**Data shown:**

########################################

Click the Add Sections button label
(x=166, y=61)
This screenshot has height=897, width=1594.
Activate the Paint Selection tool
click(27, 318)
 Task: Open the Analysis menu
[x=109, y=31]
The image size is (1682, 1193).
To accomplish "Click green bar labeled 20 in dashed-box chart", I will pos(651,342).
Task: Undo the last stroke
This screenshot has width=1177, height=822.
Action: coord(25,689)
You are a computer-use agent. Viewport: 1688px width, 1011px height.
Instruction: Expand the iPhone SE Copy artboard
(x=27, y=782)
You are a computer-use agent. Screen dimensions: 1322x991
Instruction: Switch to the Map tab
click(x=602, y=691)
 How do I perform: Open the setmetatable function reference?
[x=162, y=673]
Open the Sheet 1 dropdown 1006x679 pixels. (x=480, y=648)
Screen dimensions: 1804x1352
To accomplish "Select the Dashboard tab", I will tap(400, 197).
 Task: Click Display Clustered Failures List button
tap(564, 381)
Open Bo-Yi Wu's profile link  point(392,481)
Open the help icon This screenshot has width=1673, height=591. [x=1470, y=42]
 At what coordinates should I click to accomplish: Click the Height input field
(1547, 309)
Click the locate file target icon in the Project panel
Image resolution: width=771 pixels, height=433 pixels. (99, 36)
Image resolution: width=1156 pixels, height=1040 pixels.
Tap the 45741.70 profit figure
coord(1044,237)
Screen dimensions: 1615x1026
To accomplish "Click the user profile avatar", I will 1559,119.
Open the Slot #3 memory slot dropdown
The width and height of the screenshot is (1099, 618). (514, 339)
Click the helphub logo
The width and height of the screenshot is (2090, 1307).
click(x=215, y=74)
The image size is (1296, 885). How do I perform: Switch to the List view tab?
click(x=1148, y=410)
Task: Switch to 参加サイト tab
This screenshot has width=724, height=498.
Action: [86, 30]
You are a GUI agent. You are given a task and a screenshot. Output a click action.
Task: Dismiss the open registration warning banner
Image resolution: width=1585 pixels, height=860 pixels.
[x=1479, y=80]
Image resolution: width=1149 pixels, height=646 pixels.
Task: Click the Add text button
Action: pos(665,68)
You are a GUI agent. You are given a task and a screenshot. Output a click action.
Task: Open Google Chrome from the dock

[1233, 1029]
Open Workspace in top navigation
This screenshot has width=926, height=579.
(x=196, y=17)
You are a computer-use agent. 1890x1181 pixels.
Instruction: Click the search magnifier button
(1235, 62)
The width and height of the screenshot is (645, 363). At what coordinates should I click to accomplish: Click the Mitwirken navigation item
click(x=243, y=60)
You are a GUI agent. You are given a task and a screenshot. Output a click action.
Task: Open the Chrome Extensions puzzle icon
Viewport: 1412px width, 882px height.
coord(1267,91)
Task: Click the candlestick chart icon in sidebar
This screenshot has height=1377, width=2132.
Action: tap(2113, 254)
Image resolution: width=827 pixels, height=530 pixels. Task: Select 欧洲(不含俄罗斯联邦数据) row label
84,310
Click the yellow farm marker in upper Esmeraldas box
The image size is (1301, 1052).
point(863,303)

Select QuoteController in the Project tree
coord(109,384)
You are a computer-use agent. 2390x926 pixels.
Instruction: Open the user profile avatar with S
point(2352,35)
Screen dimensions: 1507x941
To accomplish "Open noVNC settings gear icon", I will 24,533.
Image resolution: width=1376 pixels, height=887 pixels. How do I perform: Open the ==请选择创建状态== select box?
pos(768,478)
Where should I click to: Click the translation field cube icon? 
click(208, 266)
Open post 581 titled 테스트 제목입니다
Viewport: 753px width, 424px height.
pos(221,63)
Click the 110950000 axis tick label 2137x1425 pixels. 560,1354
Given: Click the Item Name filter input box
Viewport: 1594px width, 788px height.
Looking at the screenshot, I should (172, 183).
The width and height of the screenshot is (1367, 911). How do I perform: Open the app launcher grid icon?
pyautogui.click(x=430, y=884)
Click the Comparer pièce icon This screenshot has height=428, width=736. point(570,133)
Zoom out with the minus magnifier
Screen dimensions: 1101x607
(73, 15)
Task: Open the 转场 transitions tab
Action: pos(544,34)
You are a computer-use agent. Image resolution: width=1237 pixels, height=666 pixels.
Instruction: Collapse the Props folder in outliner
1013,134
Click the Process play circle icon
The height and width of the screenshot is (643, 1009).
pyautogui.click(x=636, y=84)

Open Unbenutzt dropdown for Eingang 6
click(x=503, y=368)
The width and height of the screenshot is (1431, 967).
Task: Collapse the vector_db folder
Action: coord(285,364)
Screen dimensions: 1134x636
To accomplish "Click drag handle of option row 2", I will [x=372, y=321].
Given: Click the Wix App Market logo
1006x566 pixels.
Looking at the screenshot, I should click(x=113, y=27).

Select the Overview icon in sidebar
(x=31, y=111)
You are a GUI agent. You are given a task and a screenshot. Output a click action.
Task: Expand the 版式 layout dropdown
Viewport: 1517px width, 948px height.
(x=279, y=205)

########################################

**Exercise description:** Only the lines that contain the string "chart" should be copied from the entries above.

**Output for this task:**
To accomplish "Click green bar labeled 20 in dashed-box chart", I will pos(651,342).
Task: Click the candlestick chart icon in sidebar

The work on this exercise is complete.